Efficient learning of accurate surrogates for simulations of complex systems
- Oak Ridge National Laboratory (ORNL), Oak Ridge, TN (United States)
- Los Alamos National Laboratory (LANL), Los Alamos, NM (United States)
- San Jose State Univ., CA (United States)
- Michigan State Univ., East Lansing, MI (United States)
Machine learning methods are increasingly deployed to construct surrogate models for complex physical systems at a reduced computational cost. However, the predictive capability of these surrogates degrades in the presence of noisy, sparse or dynamic data.
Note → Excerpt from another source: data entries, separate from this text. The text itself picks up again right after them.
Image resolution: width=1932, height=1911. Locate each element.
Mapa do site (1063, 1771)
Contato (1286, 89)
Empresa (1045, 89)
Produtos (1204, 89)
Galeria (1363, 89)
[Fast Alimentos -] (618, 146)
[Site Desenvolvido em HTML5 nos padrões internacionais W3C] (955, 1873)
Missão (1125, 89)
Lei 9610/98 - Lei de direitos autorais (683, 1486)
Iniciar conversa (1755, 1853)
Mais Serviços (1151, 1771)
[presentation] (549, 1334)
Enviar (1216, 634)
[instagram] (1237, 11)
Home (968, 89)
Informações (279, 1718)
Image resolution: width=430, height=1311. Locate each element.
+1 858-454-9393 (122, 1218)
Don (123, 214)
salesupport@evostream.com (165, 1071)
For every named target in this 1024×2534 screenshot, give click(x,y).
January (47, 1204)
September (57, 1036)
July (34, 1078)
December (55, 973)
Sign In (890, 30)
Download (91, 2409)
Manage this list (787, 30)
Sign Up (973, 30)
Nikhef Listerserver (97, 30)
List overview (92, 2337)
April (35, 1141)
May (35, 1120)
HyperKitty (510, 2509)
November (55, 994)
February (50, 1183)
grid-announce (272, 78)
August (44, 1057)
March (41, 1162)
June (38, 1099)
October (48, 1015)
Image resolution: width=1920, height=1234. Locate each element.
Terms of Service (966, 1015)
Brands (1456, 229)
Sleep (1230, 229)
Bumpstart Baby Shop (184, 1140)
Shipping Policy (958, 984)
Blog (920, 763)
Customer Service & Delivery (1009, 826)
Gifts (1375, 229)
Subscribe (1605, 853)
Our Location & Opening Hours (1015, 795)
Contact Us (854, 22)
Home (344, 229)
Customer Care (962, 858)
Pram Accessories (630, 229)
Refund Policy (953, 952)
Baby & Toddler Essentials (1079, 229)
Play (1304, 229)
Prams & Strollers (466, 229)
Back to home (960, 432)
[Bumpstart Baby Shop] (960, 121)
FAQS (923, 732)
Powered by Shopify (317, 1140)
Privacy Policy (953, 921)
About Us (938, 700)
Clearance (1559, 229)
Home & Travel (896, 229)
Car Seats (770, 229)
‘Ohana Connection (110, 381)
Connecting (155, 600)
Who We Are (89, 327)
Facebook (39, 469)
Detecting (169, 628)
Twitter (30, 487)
Here, we introduce an online learning method empowered by optimizer-driven sampling that has two advantages over current approaches: it ensures that all local extrema (including endpoints) of the model response surface are included in the training data, and it employs a continuous validation and update process in which surrogates undergo retraining when their performance falls below a validity threshold. We find, using benchmark functions, that optimizer-directed sampling generally outperforms traditional sampling methods in terms of accuracy around local extrema even when the scoring metric is biased towards assessing overall accuracy. Finally, the application to dense nuclear matter demonstrates that highly accurate surrogates for a nuclear equation-of-state model can be reliably autogenerated from expensive calculations using few model evaluations.
- Research Organization:
- Los Alamos National Laboratory (LANL), Los Alamos, NM (United States)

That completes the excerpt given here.